Read more in our CommStack documentation to learn how it works and how you can use it yourself.
Over the air firmware updates and flashing Teensy
This is huge: When we decided to use two MCUs on one board (ESP8266 and MK20DX256LHV7) we also needed a way to flash firmware on them. On a dev board it’s easy. We added a FTDI header for flashing ESP8266 and we added the amazing PJRC Teensy bootloader chip that permitted us to flash Teensy firmware using USB. But in the final system we wanted over the air updates. We wanted a printer that does not need to be connected to a PC/Mac. And we want to be able to add features to the printer, which only makes sense if customers can update the firmware easily.
As Teensy does not support over the air updates, we had to develop it ourselves. Read on and learn how you can add over the air updates to your own Teensy based projects by just adding a ESP8266 module!
Final words
Looking back I think it has been very important to write down the components we wanted to use and to stick with them. Every core technology described above had its hard days. Days where we have been frustrated and didn’t make any progress. Those days are very hard. And if your company culture is to find ways around issues than solving them (I think there are quite a lot of companies working like that) you never get finished with things.
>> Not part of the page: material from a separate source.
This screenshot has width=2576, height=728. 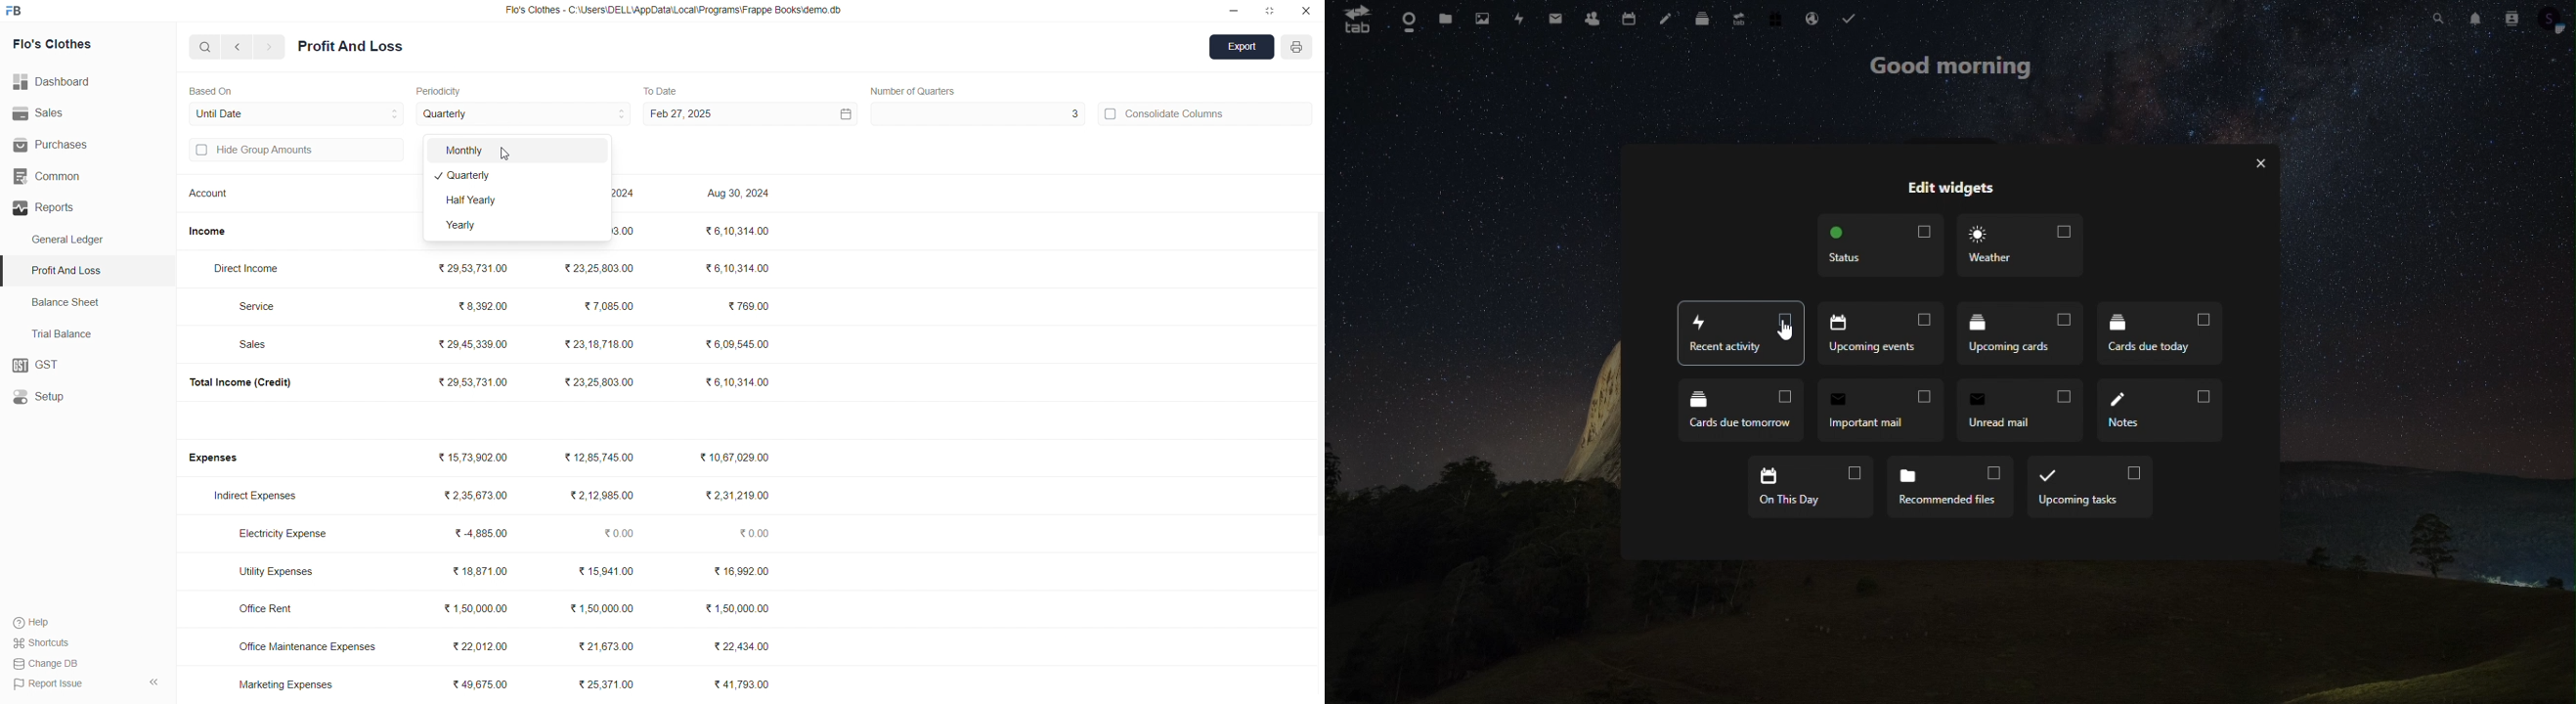 I want to click on ₹18,871.00, so click(x=480, y=571).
We could have exchanged the Teensy MCU with a more powerful one with more RAM, with more pins to connect the display via parallel (faster) connection we could have worked around that. But perhaps we had a hard time to get over the air updates up and running with this new MCU. Who knows.
I think it’s our job as a product developer to solve these issues and so did the whole team. The whole team forced me and motivated me to solve these issues. And we were so excited when things finally worked. That is what you need: Backup for hard times and party when it finally works :-).
Time difference has been good and bad at the same time. Due to 8-9 hours time difference we only had a short window for chatting each day. It forced us to organize our work but modern tools like Github and Skype allowed us to do that very easily. For me time difference has been great as this project never collided with my full time job. While I have been working my daily job the printrbot guys have been sleeping, and once they started their day I already had finished my daily job and were able to work on this project. Time difference had been an issue in the last weeks of polishing the product. It required us to package all that little pieces we developed in the past months and it’s been frustrating as the team testing the printers sometimes had to wait a day until I have been able to fix the issue.
If you ever have the chance to work with Printrbot: Do it! You will not regret it. You will learn a ton, you will have a lot of fun and you will have new friends after that. This sounds like a final conclusion, but think about that like a season 1 final: We just got started!